## Required task
Add 130 to each coordinate value in the answers within the part that opens with the line containing "I will coord(393,195)." and closes with the line containing "Action: 602,351". Then write out every line of that part again, requests included, and leave all other numbers unchanged.

## Recorded information
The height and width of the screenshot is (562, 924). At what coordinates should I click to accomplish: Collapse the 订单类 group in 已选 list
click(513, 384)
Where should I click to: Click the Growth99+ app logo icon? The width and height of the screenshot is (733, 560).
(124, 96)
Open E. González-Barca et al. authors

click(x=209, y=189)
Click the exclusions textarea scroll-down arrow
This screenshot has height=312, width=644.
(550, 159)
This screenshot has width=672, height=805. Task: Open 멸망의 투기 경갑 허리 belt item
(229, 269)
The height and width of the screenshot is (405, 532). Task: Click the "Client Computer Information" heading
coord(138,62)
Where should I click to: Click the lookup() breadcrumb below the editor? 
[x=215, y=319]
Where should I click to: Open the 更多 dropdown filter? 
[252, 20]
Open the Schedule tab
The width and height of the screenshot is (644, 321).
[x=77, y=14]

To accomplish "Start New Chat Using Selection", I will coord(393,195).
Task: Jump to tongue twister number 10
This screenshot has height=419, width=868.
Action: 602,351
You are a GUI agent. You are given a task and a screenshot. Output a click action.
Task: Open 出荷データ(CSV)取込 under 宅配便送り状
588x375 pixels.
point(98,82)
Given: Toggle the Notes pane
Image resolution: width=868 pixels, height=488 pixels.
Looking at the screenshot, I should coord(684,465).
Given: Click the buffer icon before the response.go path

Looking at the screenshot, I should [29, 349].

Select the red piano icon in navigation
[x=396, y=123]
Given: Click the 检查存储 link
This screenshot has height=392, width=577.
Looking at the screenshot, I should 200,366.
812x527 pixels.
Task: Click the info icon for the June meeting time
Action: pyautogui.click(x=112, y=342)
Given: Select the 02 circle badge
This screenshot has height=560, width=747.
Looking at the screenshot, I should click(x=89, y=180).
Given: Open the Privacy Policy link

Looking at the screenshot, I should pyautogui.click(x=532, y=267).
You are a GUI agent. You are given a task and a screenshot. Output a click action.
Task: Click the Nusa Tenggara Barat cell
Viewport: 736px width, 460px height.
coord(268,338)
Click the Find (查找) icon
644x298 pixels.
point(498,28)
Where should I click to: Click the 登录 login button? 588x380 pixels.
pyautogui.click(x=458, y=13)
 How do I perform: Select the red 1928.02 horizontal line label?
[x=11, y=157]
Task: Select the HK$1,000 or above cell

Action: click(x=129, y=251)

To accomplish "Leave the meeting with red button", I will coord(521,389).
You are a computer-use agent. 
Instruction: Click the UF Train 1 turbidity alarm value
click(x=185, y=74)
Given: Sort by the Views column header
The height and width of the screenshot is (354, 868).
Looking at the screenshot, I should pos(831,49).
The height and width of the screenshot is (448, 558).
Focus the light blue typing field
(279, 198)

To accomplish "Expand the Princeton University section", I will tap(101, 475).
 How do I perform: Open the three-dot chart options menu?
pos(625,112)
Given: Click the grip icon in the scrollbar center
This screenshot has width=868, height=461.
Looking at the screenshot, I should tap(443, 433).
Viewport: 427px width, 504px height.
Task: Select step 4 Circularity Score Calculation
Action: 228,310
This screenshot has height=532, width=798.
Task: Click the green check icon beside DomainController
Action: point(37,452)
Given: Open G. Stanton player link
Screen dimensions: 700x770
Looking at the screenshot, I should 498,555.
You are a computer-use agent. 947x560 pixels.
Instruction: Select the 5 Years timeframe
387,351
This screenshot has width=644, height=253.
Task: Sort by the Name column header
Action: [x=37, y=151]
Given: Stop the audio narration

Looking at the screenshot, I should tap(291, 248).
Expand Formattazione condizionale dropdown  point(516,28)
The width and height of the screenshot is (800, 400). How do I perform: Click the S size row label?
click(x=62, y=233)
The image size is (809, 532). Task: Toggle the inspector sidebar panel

## Expected answer
To accomplish "Start New Chat Using Selection", I will coord(523,325).
Task: Jump to tongue twister number 10
This screenshot has height=419, width=868.
Action: 732,481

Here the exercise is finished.